[Start of Attachment]

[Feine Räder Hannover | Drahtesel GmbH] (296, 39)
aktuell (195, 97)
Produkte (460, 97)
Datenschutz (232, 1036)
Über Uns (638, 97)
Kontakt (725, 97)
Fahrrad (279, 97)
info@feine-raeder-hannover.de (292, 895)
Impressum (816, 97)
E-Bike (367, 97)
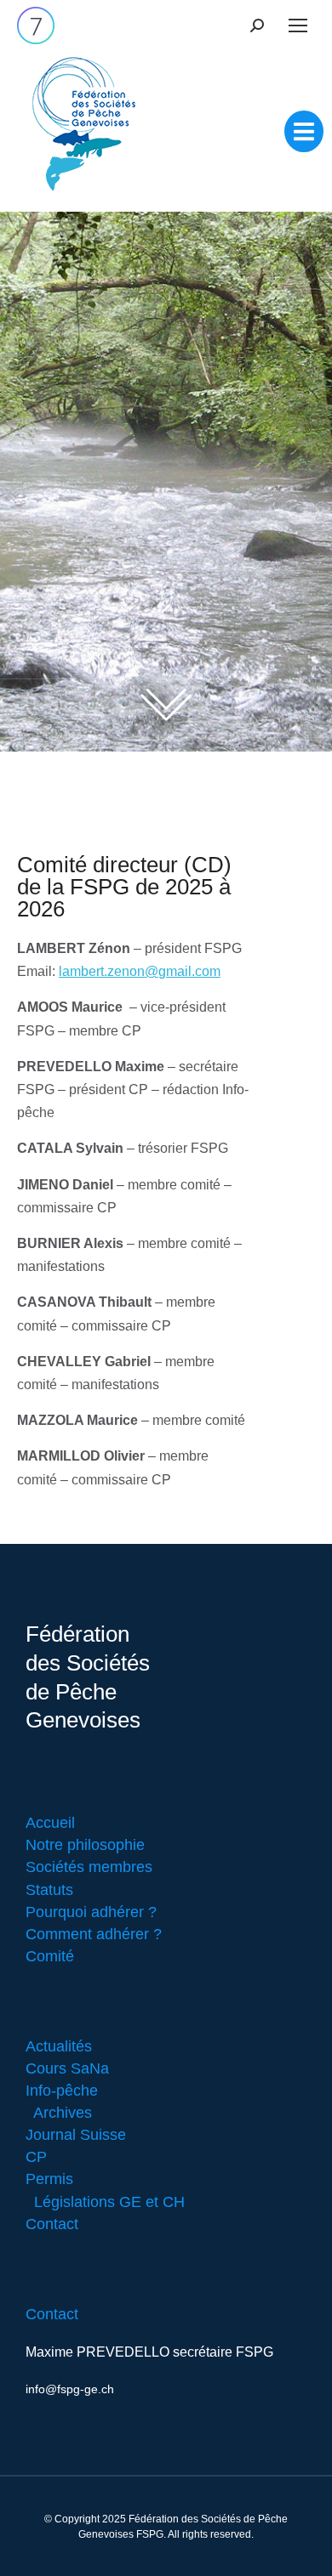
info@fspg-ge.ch (70, 2389)
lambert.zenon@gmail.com (139, 971)
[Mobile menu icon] (298, 26)
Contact (52, 2314)
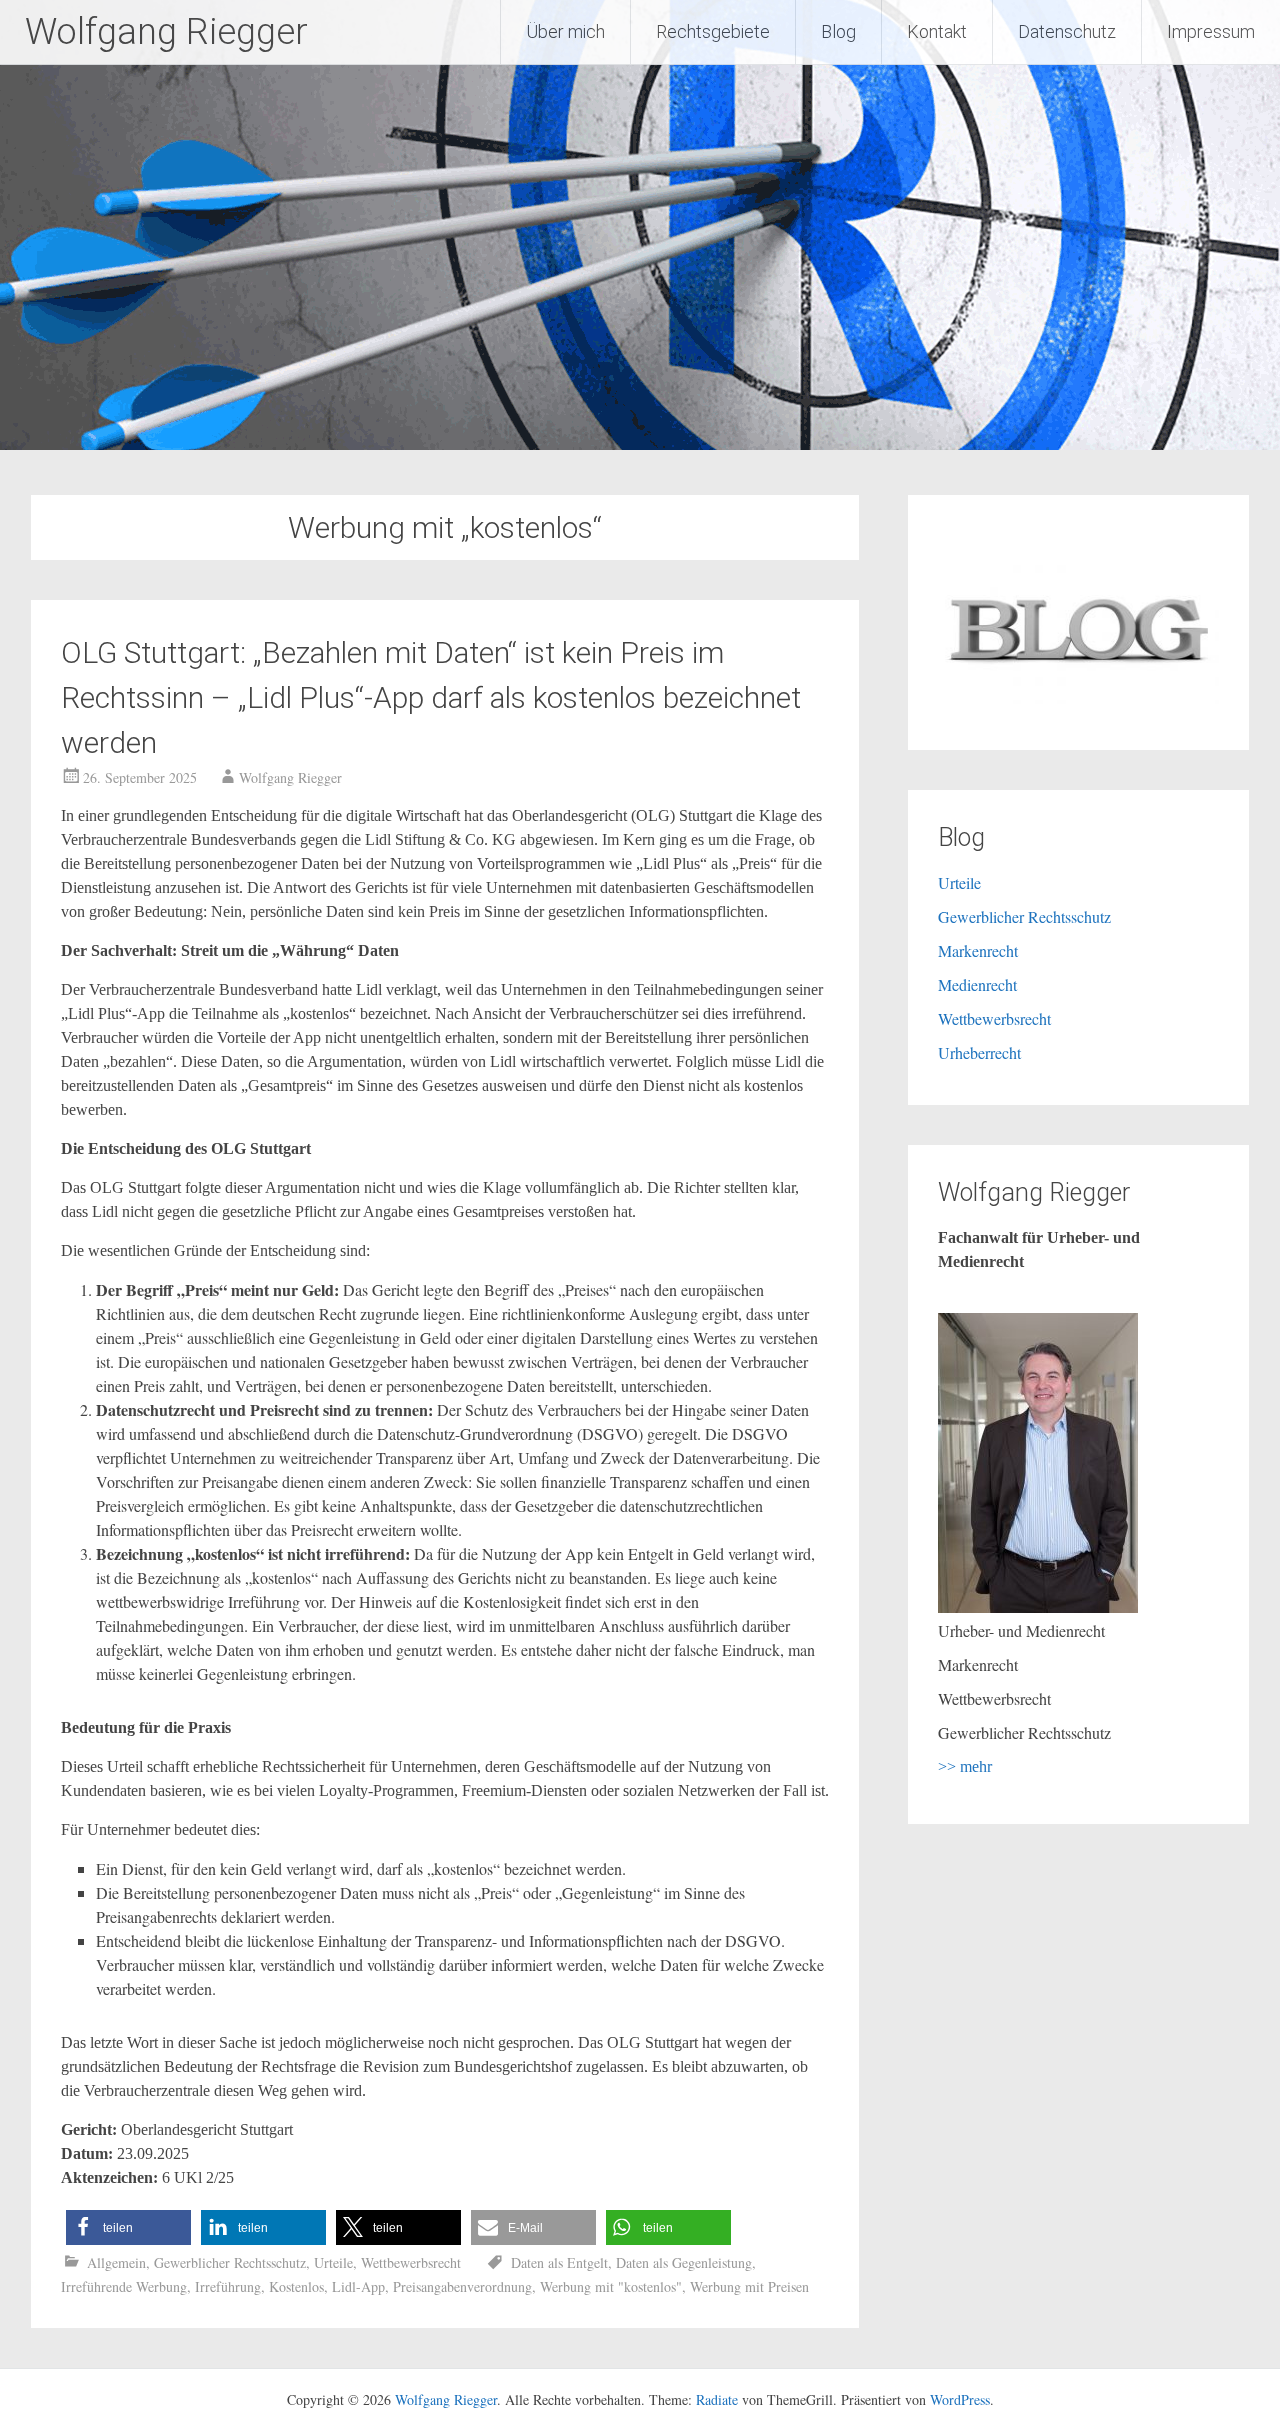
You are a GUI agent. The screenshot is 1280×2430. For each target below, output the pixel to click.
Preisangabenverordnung (462, 2286)
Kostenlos (296, 2286)
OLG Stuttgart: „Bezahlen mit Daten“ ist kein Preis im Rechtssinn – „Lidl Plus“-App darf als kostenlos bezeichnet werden (431, 697)
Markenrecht (978, 950)
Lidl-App (358, 2286)
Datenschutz (1067, 31)
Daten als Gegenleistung (684, 2262)
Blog (838, 31)
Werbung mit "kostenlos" (611, 2286)
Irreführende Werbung (124, 2286)
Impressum (1211, 31)
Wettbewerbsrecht (411, 2262)
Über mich (565, 31)
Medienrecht (977, 984)
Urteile (333, 2262)
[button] (128, 2227)
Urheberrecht (979, 1052)
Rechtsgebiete (713, 31)
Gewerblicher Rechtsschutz (230, 2262)
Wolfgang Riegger (166, 32)
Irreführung (228, 2286)
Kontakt (937, 31)
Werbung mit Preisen (749, 2286)
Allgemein (116, 2262)
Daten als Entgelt (559, 2262)
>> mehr (965, 1766)
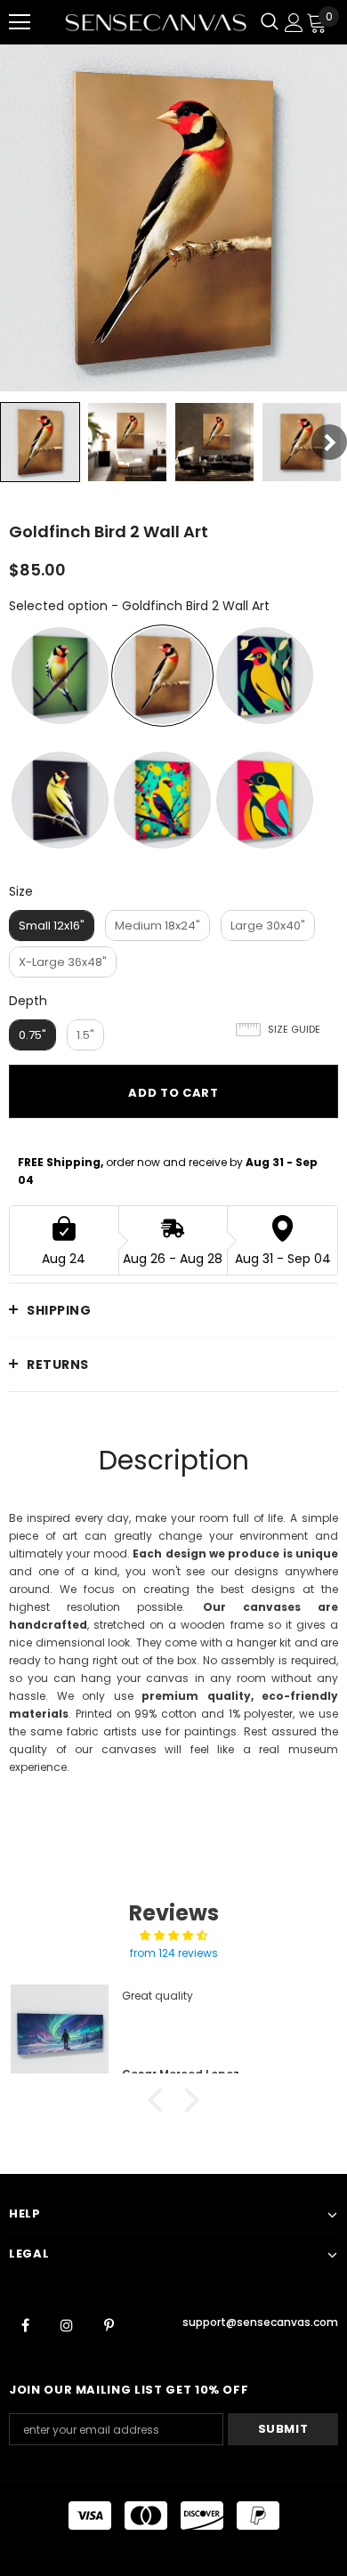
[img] (173, 1935)
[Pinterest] (109, 2325)
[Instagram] (67, 2325)
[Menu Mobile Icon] (19, 22)
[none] (40, 442)
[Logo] (156, 22)
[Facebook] (25, 2325)
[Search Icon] (269, 22)
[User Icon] (294, 22)
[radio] (60, 675)
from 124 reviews (174, 1952)
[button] (160, 2100)
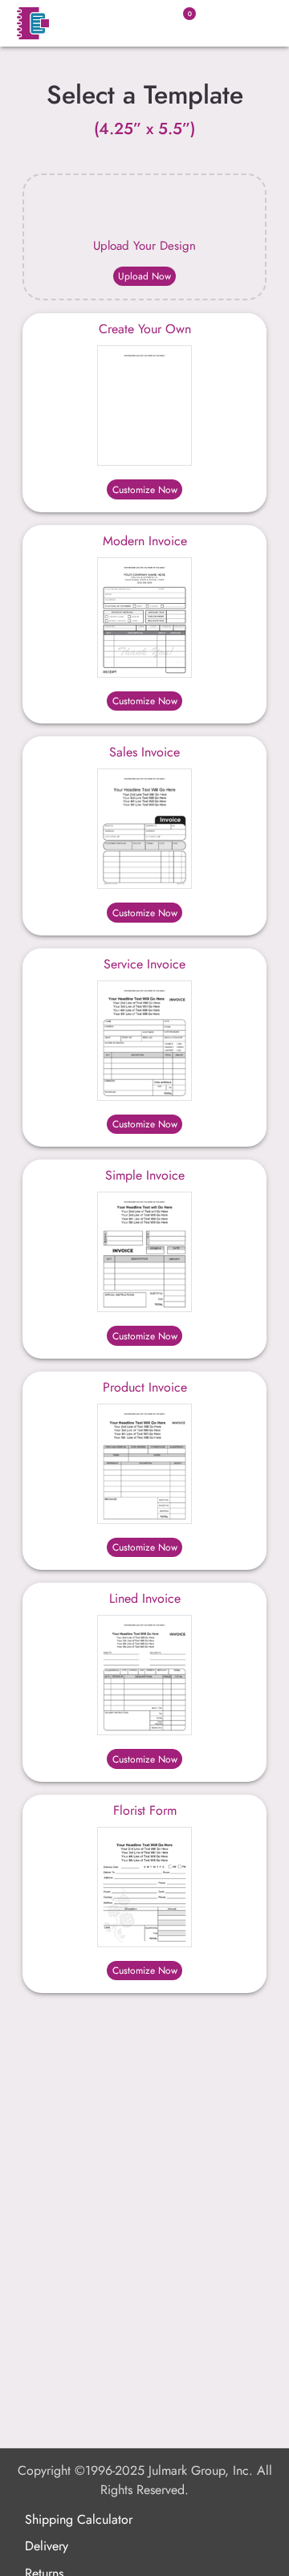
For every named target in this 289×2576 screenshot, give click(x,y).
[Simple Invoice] (144, 1252)
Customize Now (144, 490)
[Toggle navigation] (251, 23)
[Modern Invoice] (144, 617)
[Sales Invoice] (144, 828)
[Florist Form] (144, 1887)
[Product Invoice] (144, 1464)
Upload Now (144, 276)
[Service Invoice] (144, 1040)
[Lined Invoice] (144, 1675)
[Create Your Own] (144, 405)
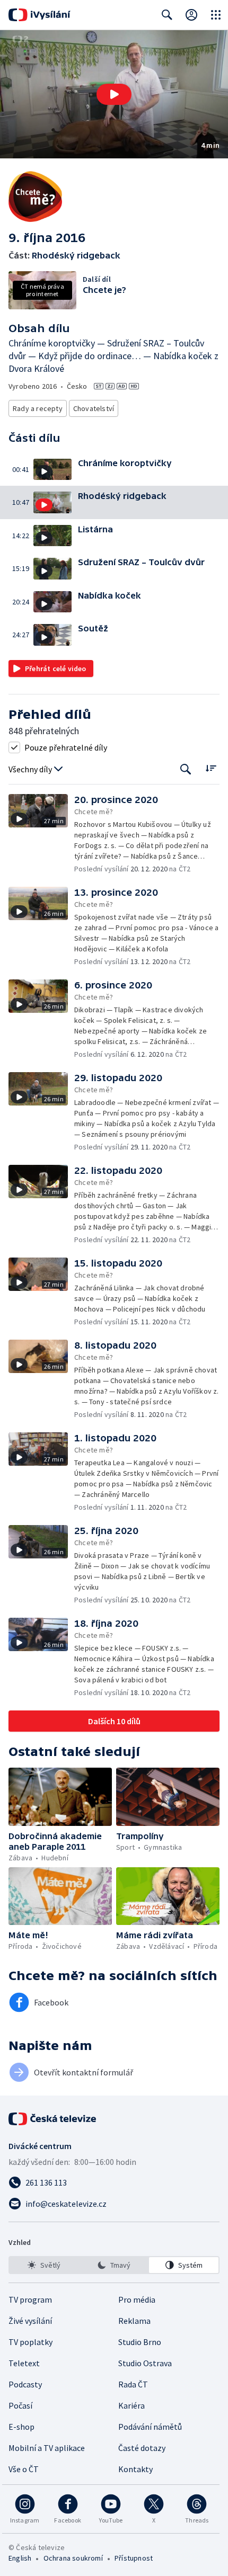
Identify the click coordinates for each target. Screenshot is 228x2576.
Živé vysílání (30, 2320)
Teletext (24, 2363)
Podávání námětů (150, 2426)
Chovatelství (93, 408)
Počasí (20, 2405)
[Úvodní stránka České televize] (53, 2119)
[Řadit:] (211, 768)
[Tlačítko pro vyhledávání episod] (186, 769)
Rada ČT (133, 2384)
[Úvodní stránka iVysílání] (39, 14)
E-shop (21, 2426)
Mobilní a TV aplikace (46, 2448)
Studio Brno (139, 2342)
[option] (44, 2265)
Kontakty (135, 2469)
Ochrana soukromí (73, 2558)
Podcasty (25, 2384)
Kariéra (131, 2405)
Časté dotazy (141, 2448)
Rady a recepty (38, 408)
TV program (30, 2299)
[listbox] (114, 2265)
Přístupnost (134, 2558)
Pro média (136, 2299)
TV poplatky (30, 2342)
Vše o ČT (23, 2469)
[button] (114, 94)
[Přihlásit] (191, 15)
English (19, 2558)
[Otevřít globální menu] (216, 15)
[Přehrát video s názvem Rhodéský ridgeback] (114, 94)
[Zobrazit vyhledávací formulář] (167, 15)
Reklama (134, 2320)
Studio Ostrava (145, 2363)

[End of Attachment]

Problem
Please print the data above once more, exactly as it appears, with no pictures.

Answer for this exercise
[Feine Räder Hannover | Drahtesel GmbH] (296, 39)
aktuell (195, 97)
Produkte (460, 97)
Datenschutz (232, 1036)
Über Uns (638, 97)
Kontakt (725, 97)
Fahrrad (279, 97)
info@feine-raeder-hannover.de (292, 895)
Impressum (816, 97)
E-Bike (367, 97)
info@fspg-ge.ch (70, 2389)
lambert.zenon@gmail.com (139, 971)
[Mobile menu icon] (298, 26)
Contact (52, 2314)
You are a GUI agent. The screenshot is 1280×2430. For each target below, output the pixel to click.
Preisangabenverordnung (462, 2286)
Kostenlos (296, 2286)
OLG Stuttgart: „Bezahlen mit Daten“ ist kein Preis im Rechtssinn – „Lidl Plus“-App darf als kostenlos bezeichnet werden (431, 697)
Markenrecht (978, 950)
Lidl-App (358, 2286)
Datenschutz (1067, 31)
Daten als Gegenleistung (684, 2262)
Blog (838, 31)
Werbung mit "kostenlos" (611, 2286)
Irreführende Werbung (124, 2286)
Impressum (1211, 31)
Wettbewerbsrecht (411, 2262)
Über mich (565, 31)
Medienrecht (977, 984)
Urteile (333, 2262)
[button] (128, 2227)
Urheberrecht (979, 1052)
Rechtsgebiete (713, 31)
Gewerblicher Rechtsschutz (230, 2262)
Wolfgang Riegger (166, 32)
Irreführung (228, 2286)
Kontakt (937, 31)
Werbung mit Preisen (749, 2286)
Allgemein (116, 2262)
Daten als Entgelt (559, 2262)
>> mehr (965, 1766)
[img] (173, 1935)
[Pinterest] (109, 2325)
[Instagram] (67, 2325)
[Menu Mobile Icon] (19, 22)
[none] (40, 442)
[Logo] (156, 22)
[Facebook] (25, 2325)
[Search Icon] (269, 22)
[User Icon] (294, 22)
[radio] (60, 675)
from 124 reviews (174, 1952)
[button] (160, 2100)
For every named target in this 289×2576 screenshot, give click(x,y).
[Simple Invoice] (144, 1252)
Customize Now (144, 490)
[Toggle navigation] (251, 23)
[Modern Invoice] (144, 617)
[Sales Invoice] (144, 828)
[Florist Form] (144, 1887)
[Product Invoice] (144, 1464)
Upload Now (144, 276)
[Service Invoice] (144, 1040)
[Lined Invoice] (144, 1675)
[Create Your Own] (144, 405)
Identify the click coordinates for each target. Screenshot is 228x2576.
Živé vysílání (30, 2320)
Teletext (24, 2363)
Podávání námětů (150, 2426)
Chovatelství (93, 408)
Počasí (20, 2405)
[Úvodní stránka České televize] (53, 2119)
[Řadit:] (211, 768)
[Tlačítko pro vyhledávání episod] (186, 769)
Rada ČT (133, 2384)
[Úvodní stránka iVysílání] (39, 14)
E-shop (21, 2426)
Mobilní a TV aplikace (46, 2448)
Studio Brno (139, 2342)
[option] (44, 2265)
Kontakty (135, 2469)
Ochrana soukromí (73, 2558)
Podcasty (25, 2384)
Kariéra (131, 2405)
Časté dotazy (141, 2448)
Rady a recepty (38, 408)
TV program (30, 2299)
[listbox] (114, 2265)
Přístupnost (134, 2558)
Pro média (136, 2299)
TV poplatky (30, 2342)
Vše o ČT (23, 2469)
[button] (114, 94)
[Přihlásit] (191, 15)
English (19, 2558)
[Otevřít globální menu] (216, 15)
[Přehrát video s názvem Rhodéský ridgeback] (114, 94)
[Zobrazit vyhledávací formulář] (167, 15)
Reklama (134, 2320)
Studio Ostrava (145, 2363)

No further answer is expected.